Their Eyes Were Watching God: 1

On the first page of the text, Hurston writes, “Mules and other brutes had occupied their skins,” as a description of the people who’ve been forced to labor all day. This description can be related to a characterization of black women as “de mule uh de world” that is made later by the main character’s grandmother.

Their Eyes Were Watching God: 5

After seeing her kiss a local boy, Janie’s grandmother contributes to the tree imagery that has become associated with her granddaughter by telling her “Ah wanted yuh to school out and pick from a higher bush and a sweeter berry.”

Their Eyes Were Watching God: 6

Janie’s grandmother offers a distillation of gender and race relations by telling Janie white men rule the world, but they’ve passed their burdens over to black men. Black men, in turn, did the same thing to people over whom they had power, black women. Consequently, black women bear the world’s burdens. As Janie’s grandmother puts it, “De nigger woman is de mule uh de world.”

Their Eyes Were Watching God: 8

After she marries a man she doesn’t love, who her grandmother thinks is suitable, Janie’s first impression of his home is that it looks “like a stump in the middle of the woods where nobody had ever been.” This characterization can be contrasted with the description of a blossoming tree that Janie imagined her love life would be. In particular, after she imagines “the ecstatic shiver of the tree from root to tiniest branch,” she thinks “So this is a marriage!” Later, she cries about her loveless relationship and tells her grandmother, “Ah wants things sweet wid mah marriage lak when you sit under a pear tree and think.”

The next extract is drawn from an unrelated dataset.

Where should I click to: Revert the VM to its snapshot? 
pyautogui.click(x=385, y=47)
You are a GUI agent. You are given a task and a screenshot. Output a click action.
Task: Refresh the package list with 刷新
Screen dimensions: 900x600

Their Eyes Were Watching God: 10

Janie leaves Logan Killicks to marry a self-important man named Joe Starks, who becomes mayor of the small town they move to. During the ceremony for the start of his term as mayor, the townspeople ask to hear from his wife, but he says “Thank yuh fuh yo’ compliments, but mah wife don’t know nothin’ ’bout no speech-makin.'” Even though Janie “had never thought of making a speech, and didn’t know if she cared to make one at all,” this incident still “took the bloom off of things” between her and Joe. This scene can be contrasted with her grandmother’s wish for a pulpit, from which it would be possible for her to “preach a great sermon.”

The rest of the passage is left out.